## Dataset records
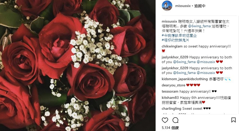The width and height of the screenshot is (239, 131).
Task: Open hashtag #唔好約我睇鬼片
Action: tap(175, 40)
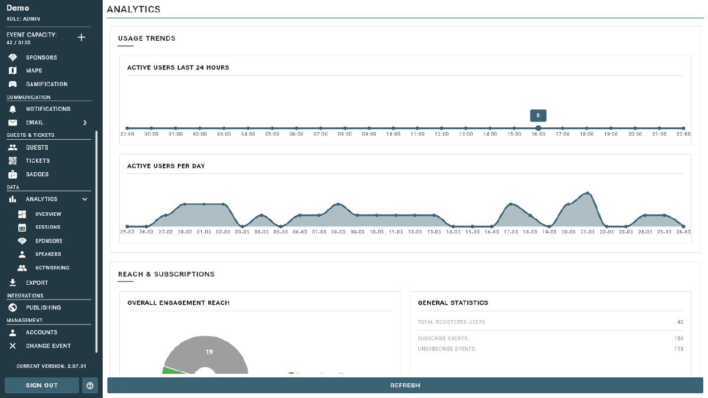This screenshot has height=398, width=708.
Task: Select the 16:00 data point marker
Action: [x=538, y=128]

* * *

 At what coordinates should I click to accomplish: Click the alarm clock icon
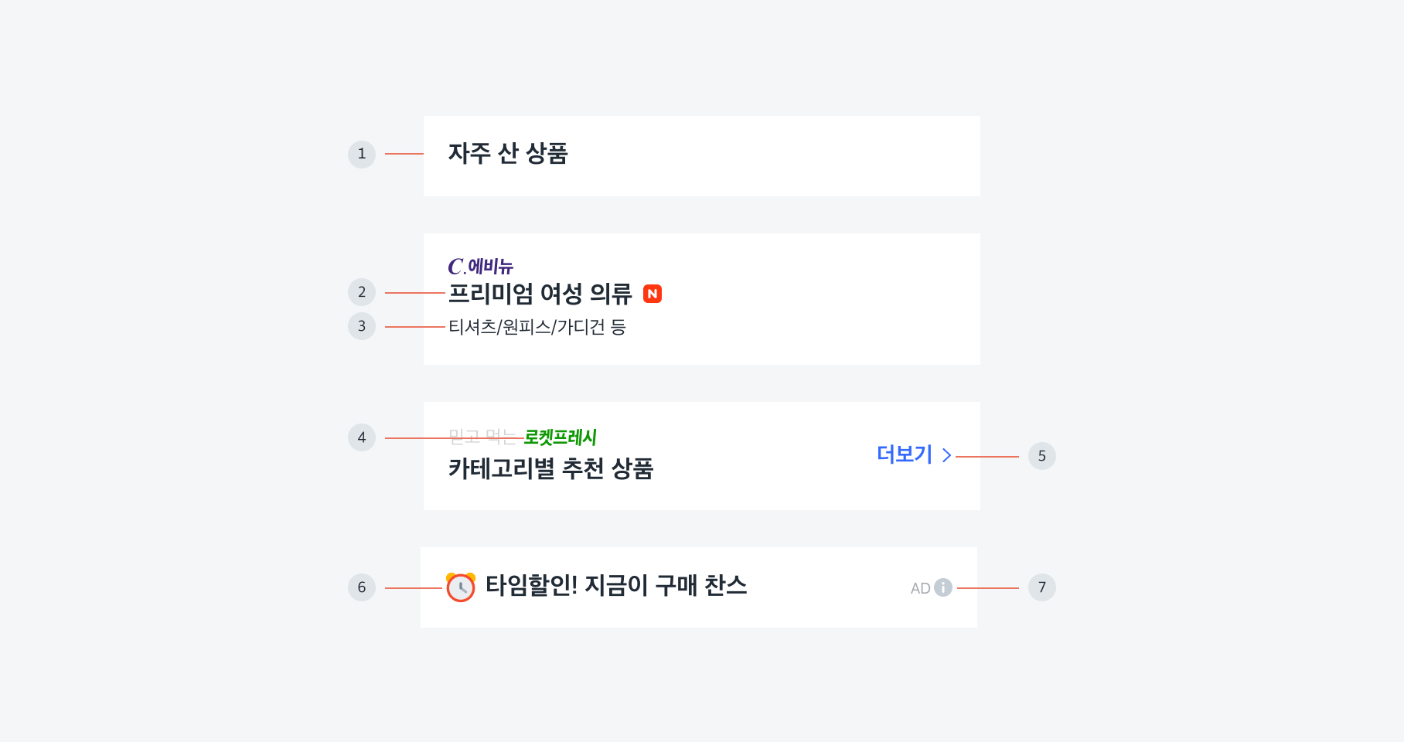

* * *

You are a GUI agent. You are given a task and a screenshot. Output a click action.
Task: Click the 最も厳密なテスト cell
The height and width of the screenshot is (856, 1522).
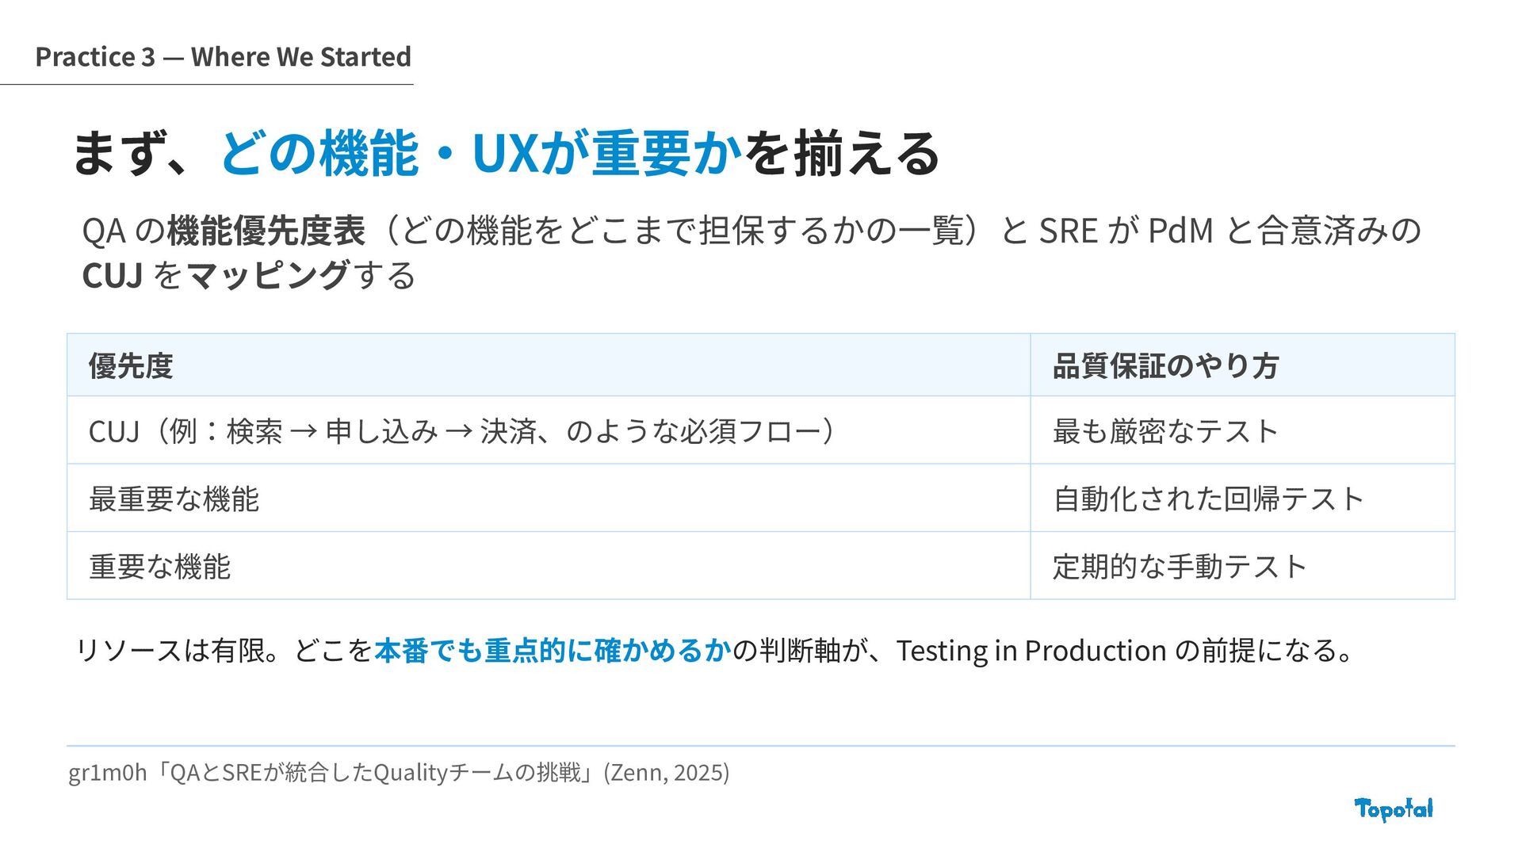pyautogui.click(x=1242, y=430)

## Problem requirements
Rewrite the records from the line with "The width and" through the line with "Action: [x=538, y=128]", both included, substituting "image" for every "screenshot" and changing nothing else. Leave the pictures out of the answer.

## Task answer
The width and height of the image is (239, 131).
Task: Open hashtag #唔好約我睇鬼片
Action: tap(175, 40)
This image has height=398, width=708.
Task: Select the 16:00 data point marker
Action: [x=538, y=128]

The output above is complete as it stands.